If you’ve developed apps for iPhone and iPad, you may have had an app or two rejected. We’ve had quite a few rejections and they are infuriating. There’s nothing worse than seeing your hard work and effort minimised to nothing. Sometimes, you can have an app rejected by one approver and approved by another.
Our first rejection was for Ear Spy Pro. Ear Spy was approved, but Ear Spy Pro was rejected because the word “spy” violated their rules. Even after pointing out that we already had a “spy” app published (and so did a lot of other developers), they still upheld the rejection. In the end, we caved and changed the name of the pro version to “Ear Record” on iPhone.

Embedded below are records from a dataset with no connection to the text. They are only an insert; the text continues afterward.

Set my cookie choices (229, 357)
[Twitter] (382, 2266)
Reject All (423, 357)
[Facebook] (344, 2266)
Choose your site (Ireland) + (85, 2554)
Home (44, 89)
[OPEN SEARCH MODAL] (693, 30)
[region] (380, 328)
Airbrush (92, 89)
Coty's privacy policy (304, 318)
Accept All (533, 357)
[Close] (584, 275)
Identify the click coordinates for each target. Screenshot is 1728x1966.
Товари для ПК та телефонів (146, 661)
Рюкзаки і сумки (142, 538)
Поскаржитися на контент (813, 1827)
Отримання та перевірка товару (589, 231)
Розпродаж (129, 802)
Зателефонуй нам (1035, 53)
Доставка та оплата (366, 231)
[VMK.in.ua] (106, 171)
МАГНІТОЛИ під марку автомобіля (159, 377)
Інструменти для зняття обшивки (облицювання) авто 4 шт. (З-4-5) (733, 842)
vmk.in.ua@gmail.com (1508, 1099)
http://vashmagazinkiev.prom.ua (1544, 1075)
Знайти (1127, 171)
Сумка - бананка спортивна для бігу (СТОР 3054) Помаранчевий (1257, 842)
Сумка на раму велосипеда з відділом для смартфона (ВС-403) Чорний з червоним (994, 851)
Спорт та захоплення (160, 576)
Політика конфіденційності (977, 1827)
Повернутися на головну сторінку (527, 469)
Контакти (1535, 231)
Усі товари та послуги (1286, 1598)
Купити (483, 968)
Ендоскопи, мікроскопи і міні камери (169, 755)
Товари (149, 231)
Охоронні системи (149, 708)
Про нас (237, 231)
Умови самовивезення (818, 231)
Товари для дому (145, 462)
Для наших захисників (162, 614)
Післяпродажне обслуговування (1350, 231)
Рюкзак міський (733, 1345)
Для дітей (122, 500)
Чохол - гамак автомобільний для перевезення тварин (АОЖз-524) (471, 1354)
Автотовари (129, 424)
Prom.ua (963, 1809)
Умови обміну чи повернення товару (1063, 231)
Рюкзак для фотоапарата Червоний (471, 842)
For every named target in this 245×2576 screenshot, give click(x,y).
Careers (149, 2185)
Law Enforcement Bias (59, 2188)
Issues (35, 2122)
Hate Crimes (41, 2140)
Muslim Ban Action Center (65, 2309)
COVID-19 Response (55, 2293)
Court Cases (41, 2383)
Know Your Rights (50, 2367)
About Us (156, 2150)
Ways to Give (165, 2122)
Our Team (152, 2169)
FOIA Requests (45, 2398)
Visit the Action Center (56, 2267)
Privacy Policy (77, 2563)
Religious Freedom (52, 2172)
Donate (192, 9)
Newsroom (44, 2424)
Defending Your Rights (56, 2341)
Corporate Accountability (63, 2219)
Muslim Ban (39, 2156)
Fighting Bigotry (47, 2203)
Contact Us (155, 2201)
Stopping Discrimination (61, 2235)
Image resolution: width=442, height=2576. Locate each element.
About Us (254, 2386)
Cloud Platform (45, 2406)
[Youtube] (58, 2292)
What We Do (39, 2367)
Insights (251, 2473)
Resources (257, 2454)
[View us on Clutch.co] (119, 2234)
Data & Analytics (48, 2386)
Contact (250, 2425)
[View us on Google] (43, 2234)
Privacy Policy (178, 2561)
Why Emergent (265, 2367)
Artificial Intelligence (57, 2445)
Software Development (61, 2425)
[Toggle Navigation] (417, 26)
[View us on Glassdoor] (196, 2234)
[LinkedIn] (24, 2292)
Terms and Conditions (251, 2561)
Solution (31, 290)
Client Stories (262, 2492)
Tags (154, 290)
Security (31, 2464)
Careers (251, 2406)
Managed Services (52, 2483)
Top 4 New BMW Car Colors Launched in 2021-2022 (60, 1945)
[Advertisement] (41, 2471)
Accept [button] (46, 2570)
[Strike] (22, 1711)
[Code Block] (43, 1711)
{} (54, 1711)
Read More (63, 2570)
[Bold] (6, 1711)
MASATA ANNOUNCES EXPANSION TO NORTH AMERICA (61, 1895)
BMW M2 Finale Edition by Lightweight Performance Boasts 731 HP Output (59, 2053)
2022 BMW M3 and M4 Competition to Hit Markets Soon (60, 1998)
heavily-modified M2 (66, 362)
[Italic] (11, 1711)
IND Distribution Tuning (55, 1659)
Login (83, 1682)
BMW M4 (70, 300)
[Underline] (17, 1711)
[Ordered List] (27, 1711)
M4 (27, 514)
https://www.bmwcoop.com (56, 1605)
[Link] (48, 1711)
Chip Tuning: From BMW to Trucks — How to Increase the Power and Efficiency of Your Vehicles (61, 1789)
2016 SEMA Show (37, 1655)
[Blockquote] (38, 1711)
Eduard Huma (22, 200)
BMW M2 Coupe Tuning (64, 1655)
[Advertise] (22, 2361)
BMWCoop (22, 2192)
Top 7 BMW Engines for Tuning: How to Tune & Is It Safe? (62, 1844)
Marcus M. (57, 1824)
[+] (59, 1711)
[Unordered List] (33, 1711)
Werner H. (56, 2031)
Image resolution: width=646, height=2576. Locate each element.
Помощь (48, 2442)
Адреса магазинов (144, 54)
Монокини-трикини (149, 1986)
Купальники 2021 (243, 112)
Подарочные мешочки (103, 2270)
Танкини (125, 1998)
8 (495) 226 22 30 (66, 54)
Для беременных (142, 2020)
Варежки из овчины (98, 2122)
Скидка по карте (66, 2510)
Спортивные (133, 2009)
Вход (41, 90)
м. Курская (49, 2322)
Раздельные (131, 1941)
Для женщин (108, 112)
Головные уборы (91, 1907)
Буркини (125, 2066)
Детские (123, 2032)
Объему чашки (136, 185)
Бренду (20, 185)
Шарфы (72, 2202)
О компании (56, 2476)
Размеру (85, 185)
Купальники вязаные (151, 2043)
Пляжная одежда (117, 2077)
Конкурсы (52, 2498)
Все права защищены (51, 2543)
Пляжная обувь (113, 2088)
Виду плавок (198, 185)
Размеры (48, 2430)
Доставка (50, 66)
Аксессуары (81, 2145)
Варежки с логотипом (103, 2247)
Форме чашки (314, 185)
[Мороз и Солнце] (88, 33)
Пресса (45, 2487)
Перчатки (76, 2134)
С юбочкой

We recently released a new series of language games based on the Bubble Bath games. We took the same principles and created spy-themed games (based on what I thought DLI would be like when I was a kid) with names like “Secret Agent: Hindi” and “Secret Agent: Swahili”.
Some of the Secret Agent games were approved. The rest were rejected because we are accused of “spamming” the app store. Their suggested fix is to use in-app purchases to allow users to select their language. So, our users should download a very generic app and then be prompted to download a language (including all the audio files and image files). They would basically download a shell. The user experience would be horrendous (we could call it “Secret Agent: WhateverYouWant”). For a company that prides themselves on usable apps, Apple is trying to force us to make apps that no one can understand.
We’ve appealed the rejection of the Secret Agent games. People are downloading and buying them and we’ve had good reviews. We hope you iPhone users will have a chance to download them soon.
Just a warning to all iPhone developers out there: If your app requires a lot of time and investment, release a version as quickly as you can. You never know which Apple tester you may get–so get “on the board” as soon you can.